SOURCE DATA

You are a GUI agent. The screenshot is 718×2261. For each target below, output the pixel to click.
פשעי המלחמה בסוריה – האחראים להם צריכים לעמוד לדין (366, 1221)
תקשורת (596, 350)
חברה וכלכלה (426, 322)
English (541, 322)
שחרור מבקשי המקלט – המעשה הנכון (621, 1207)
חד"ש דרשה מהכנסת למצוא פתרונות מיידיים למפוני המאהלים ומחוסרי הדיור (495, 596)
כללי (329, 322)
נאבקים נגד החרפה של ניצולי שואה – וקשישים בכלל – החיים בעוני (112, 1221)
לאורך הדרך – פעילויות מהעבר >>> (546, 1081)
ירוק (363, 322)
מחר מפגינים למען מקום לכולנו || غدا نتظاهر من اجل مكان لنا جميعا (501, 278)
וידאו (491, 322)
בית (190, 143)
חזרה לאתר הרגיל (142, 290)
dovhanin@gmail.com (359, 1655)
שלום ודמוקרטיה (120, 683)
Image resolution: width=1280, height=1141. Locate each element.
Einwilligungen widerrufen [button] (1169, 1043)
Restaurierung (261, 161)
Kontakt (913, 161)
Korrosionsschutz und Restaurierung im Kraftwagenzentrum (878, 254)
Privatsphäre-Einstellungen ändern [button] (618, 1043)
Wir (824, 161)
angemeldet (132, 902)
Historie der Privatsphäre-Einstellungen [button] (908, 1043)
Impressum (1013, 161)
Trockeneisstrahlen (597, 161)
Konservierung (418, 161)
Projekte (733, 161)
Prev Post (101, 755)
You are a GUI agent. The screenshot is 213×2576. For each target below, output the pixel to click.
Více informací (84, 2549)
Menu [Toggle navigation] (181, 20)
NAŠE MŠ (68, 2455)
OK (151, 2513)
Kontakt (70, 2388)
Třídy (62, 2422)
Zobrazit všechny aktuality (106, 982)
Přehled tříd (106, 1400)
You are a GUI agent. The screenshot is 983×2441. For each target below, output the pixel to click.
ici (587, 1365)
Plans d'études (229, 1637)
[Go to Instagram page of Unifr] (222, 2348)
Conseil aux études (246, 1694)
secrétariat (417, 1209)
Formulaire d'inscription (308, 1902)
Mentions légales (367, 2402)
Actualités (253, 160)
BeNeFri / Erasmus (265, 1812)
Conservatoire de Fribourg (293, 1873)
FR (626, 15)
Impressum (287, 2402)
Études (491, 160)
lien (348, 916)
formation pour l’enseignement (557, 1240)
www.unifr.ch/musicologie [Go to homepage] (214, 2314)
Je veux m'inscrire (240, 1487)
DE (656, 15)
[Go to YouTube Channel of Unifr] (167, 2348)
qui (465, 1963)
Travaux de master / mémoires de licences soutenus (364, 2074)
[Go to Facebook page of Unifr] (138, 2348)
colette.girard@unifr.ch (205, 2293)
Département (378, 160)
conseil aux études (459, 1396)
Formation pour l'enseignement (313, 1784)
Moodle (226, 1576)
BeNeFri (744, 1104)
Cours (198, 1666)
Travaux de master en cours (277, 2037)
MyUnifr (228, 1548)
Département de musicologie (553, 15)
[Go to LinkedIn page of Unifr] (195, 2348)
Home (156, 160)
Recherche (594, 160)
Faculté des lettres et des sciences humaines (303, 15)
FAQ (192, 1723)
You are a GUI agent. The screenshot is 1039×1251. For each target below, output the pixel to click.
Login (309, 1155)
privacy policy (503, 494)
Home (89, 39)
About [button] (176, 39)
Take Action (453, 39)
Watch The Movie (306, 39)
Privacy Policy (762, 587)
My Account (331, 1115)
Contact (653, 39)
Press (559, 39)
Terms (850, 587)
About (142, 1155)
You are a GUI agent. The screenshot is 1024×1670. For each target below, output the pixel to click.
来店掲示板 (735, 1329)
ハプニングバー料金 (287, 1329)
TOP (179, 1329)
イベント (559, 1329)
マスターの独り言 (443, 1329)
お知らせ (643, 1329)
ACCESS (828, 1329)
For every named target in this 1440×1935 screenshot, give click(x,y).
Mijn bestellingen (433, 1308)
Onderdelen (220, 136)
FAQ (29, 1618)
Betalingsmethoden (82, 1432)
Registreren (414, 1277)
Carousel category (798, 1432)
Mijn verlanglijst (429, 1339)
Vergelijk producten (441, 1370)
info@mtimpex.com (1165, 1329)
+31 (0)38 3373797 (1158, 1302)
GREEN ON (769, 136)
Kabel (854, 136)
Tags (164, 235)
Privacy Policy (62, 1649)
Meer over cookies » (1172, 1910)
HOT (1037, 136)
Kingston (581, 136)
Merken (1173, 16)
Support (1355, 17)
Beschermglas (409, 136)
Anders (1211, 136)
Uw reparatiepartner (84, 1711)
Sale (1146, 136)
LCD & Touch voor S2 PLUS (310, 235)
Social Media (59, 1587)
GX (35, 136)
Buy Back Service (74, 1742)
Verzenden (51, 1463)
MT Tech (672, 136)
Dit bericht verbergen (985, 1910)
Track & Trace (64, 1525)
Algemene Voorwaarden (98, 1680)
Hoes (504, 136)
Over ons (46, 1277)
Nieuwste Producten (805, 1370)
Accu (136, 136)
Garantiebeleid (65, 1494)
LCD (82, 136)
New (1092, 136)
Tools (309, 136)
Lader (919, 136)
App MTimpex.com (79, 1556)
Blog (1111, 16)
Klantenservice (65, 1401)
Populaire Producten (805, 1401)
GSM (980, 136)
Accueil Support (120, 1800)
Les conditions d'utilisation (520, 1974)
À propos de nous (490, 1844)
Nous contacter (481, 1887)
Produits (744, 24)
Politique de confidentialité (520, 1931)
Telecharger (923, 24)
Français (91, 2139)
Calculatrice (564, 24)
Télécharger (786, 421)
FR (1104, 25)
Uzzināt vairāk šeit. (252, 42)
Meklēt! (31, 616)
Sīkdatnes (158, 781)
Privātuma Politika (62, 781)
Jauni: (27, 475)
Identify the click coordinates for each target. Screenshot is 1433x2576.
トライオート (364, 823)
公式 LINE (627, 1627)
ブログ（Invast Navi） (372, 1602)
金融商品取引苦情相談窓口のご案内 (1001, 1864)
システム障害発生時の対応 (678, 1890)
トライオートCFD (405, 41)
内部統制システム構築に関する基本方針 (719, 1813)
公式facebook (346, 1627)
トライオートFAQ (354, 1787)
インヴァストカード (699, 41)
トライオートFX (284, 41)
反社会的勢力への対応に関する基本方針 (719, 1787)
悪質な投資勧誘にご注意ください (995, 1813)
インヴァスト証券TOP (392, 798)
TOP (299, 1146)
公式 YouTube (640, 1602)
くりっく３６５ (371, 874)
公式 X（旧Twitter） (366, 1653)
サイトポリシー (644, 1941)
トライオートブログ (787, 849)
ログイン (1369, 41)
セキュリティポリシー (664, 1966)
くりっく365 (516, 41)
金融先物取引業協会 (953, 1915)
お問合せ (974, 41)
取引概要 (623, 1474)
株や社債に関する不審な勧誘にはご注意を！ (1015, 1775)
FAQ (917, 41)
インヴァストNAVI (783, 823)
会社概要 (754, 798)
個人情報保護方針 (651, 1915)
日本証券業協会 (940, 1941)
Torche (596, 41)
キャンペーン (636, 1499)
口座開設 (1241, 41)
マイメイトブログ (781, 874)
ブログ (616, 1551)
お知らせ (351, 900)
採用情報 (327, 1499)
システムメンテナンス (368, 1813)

WHAT YOU NEED TO DO
Present every line of the records above as a JSON list of strings, one string per line, omitting blank lines.

FULL ANSWER
[
  "You are a GUI agent. The screenshot is 718×2261. For each target below, output the pixel to click.",
  "פשעי המלחמה בסוריה – האחראים להם צריכים לעמוד לדין (366, 1221)",
  "תקשורת (596, 350)",
  "חברה וכלכלה (426, 322)",
  "English (541, 322)",
  "שחרור מבקשי המקלט – המעשה הנכון (621, 1207)",
  "חד\"ש דרשה מהכנסת למצוא פתרונות מיידיים למפוני המאהלים ומחוסרי הדיור (495, 596)",
  "כללי (329, 322)",
  "נאבקים נגד החרפה של ניצולי שואה – וקשישים בכלל – החיים בעוני (112, 1221)",
  "לאורך הדרך – פעילויות מהעבר >>> (546, 1081)",
  "ירוק (363, 322)",
  "מחר מפגינים למען מקום לכולנו || غدا نتظاهر من اجل مكان لنا جميعا (501, 278)",
  "וידאו (491, 322)",
  "בית (190, 143)",
  "חזרה לאתר הרגיל (142, 290)",
  "dovhanin@gmail.com (359, 1655)",
  "שלום ודמוקרטיה (120, 683)",
  "Image resolution: width=1280, height=1141. Locate each element.",
  "Einwilligungen widerrufen [button] (1169, 1043)",
  "Restaurierung (261, 161)",
  "Kontakt (913, 161)",
  "Korrosionsschutz und Restaurierung im Kraftwagenzentrum (878, 254)",
  "Privatsphäre-Einstellungen ändern [button] (618, 1043)",
  "Wir (824, 161)",
  "angemeldet (132, 902)",
  "Historie der Privatsphäre-Einstellungen [button] (908, 1043)",
  "Impressum (1013, 161)",
  "Trockeneisstrahlen (597, 161)",
  "Konservierung (418, 161)",
  "Projekte (733, 161)",
  "Prev Post (101, 755)",
  "You are a GUI agent. The screenshot is 213×2576. For each target below, output the pixel to click.",
  "Více informací (84, 2549)",
  "Menu [Toggle navigation] (181, 20)",
  "NAŠE MŠ (68, 2455)",
  "OK (151, 2513)",
  "Kontakt (70, 2388)",
  "Třídy (62, 2422)",
  "Zobrazit všechny aktuality (106, 982)",
  "Přehled tříd (106, 1400)",
  "You are a GUI agent. The screenshot is 983×2441. For each target below, output the pixel to click.",
  "ici (587, 1365)",
  "Plans d'études (229, 1637)",
  "[Go to Instagram page of Unifr] (222, 2348)",
  "Conseil aux études (246, 1694)",
  "secrétariat (417, 1209)",
  "Formulaire d'inscription (308, 1902)",
  "Mentions légales (367, 2402)",
  "Actualités (253, 160)",
  "BeNeFri / Erasmus (265, 1812)",
  "Conservatoire de Fribourg (293, 1873)",
  "FR (626, 15)",
  "Impressum (287, 2402)",
  "Études (491, 160)",
  "lien (348, 916)",
  "formation pour l’enseignement (557, 1240)",
  "www.unifr.ch/musicologie [Go to homepage] (214, 2314)",
  "Je veux m'inscrire (240, 1487)",
  "DE (656, 15)",
  "[Go to YouTube Channel of Unifr] (167, 2348)",
  "qui (465, 1963)",
  "Travaux de master / mémoires de licences soutenus (364, 2074)",
  "[Go to Facebook page of Unifr] (138, 2348)",
  "colette.girard@unifr.ch (205, 2293)",
  "Département (378, 160)",
  "conseil aux études (459, 1396)",
  "Formation pour l'enseignement (313, 1784)",
  "Moodle (226, 1576)",
  "BeNeFri (744, 1104)",
  "Cours (198, 1666)",
  "Travaux de master en cours (277, 2037)",
  "MyUnifr (228, 1548)",
  "Département de musicologie (553, 15)",
  "[Go to LinkedIn page of Unifr] (195, 2348)",
  "Home (156, 160)",
  "Recherche (594, 160)",
  "Faculté des lettres et des sciences humaines (303, 15)",
  "FAQ (192, 1723)",
  "You are a GUI agent. The screenshot is 1039×1251. For each target below, output the pixel to click.",
  "Login (309, 1155)",
  "privacy policy (503, 494)",
  "Home (89, 39)",
  "About [button] (176, 39)",
  "Take Action (453, 39)",
  "Watch The Movie (306, 39)",
  "Privacy Policy (762, 587)",
  "My Account (331, 1115)",
  "Contact (653, 39)",
  "Press (559, 39)",
  "Terms (850, 587)",
  "About (142, 1155)",
  "You are a GUI agent. The screenshot is 1024×1670. For each target below, output the pixel to click.",
  "来店掲示板 (735, 1329)",
  "ハプニングバー料金 (287, 1329)",
  "TOP (179, 1329)",
  "イベント (559, 1329)",
  "マスターの独り言 (443, 1329)",
  "お知らせ (643, 1329)",
  "ACCESS (828, 1329)",
  "For every named target in this 1440×1935 screenshot, give click(x,y).",
  "Mijn bestellingen (433, 1308)",
  "Onderdelen (220, 136)",
  "FAQ (29, 1618)",
  "Betalingsmethoden (82, 1432)",
  "Registreren (414, 1277)",
  "Carousel category (798, 1432)",
  "Mijn verlanglijst (429, 1339)",
  "Vergelijk producten (441, 1370)",
  "info@mtimpex.com (1165, 1329)",
  "+31 (0)38 3373797 (1158, 1302)",
  "GREEN ON (769, 136)",
  "Kabel (854, 136)",
  "Tags (164, 235)",
  "Privacy Policy (62, 1649)",
  "Meer over cookies » (1172, 1910)",
  "HOT (1037, 136)",
  "Kingston (581, 136)",
  "Merken (1173, 16)",
  "Support (1355, 17)",
  "Beschermglas (409, 136)",
  "Anders (1211, 136)",
  "Uw reparatiepartner (84, 1711)",
  "Sale (1146, 136)",
  "LCD & Touch voor S2 PLUS (310, 235)",
  "Social Media (59, 1587)",
  "GX (35, 136)",
  "Buy Back Service (74, 1742)",
  "Verzenden (51, 1463)",
  "MT Tech (672, 136)",
  "Dit bericht verbergen (985, 1910)",
  "Track & Trace (64, 1525)",
  "Algemene Voorwaarden (98, 1680)",
  "Hoes (504, 136)",
  "Over ons (46, 1277)",
  "Nieuwste Producten (805, 1370)",
  "Accu (136, 136)",
  "Garantiebeleid (65, 1494)",
  "LCD (82, 136)",
  "New (1092, 136)",
  "Tools (309, 136)",
  "Lader (919, 136)",
  "App MTimpex.com (79, 1556)",
  "Blog (1111, 16)",
  "Klantenservice (65, 1401)",
  "Populaire Producten (805, 1401)",
  "GSM (980, 136)",
  "Accueil Support (120, 1800)",
  "Les conditions d'utilisation (520, 1974)",
  "À propos de nous (490, 1844)",
  "Nous contacter (481, 1887)",
  "Produits (744, 24)",
  "Politique de confidentialité (520, 1931)",
  "Telecharger (923, 24)",
  "Français (91, 2139)",
  "Calculatrice (564, 24)",
  "Télécharger (786, 421)",
  "FR (1104, 25)",
  "Uzzināt vairāk šeit. (252, 42)",
  "Meklēt! (31, 616)",
  "Sīkdatnes (158, 781)",
  "Privātuma Politika (62, 781)",
  "Jauni: (27, 475)",
  "Identify the click coordinates for each target. Screenshot is 1433x2576.",
  "トライオート (364, 823)",
  "公式 LINE (627, 1627)",
  "ブログ（Invast Navi） (372, 1602)",
  "金融商品取引苦情相談窓口のご案内 (1001, 1864)",
  "システム障害発生時の対応 (678, 1890)",
  "トライオートCFD (405, 41)",
  "内部統制システム構築に関する基本方針 (719, 1813)",
  "公式facebook (346, 1627)",
  "トライオートFAQ (354, 1787)",
  "インヴァストカード (699, 41)",
  "トライオートFX (284, 41)",
  "反社会的勢力への対応に関する基本方針 (719, 1787)",
  "悪質な投資勧誘にご注意ください (995, 1813)",
  "インヴァスト証券TOP (392, 798)",
  "TOP (299, 1146)",
  "公式 YouTube (640, 1602)",
  "くりっく３６５ (371, 874)",
  "公式 X（旧Twitter） (366, 1653)",
  "サイトポリシー (644, 1941)",
  "トライオートブログ (787, 849)",
  "ログイン (1369, 41)",
  "セキュリティポリシー (664, 1966)",
  "くりっく365 (516, 41)",
  "金融先物取引業協会 (953, 1915)",
  "お問合せ (974, 41)",
  "取引概要 (623, 1474)",
  "株や社債に関する不審な勧誘にはご注意を！ (1015, 1775)",
  "FAQ (917, 41)",
  "インヴァストNAVI (783, 823)",
  "会社概要 (754, 798)",
  "個人情報保護方針 (651, 1915)",
  "日本証券業協会 (940, 1941)",
  "Torche (596, 41)",
  "キャンペーン (636, 1499)",
  "口座開設 (1241, 41)",
  "マイメイトブログ (781, 874)",
  "ブログ (616, 1551)",
  "お知らせ (351, 900)",
  "採用情報 (327, 1499)",
  "システムメンテナンス (368, 1813)"
]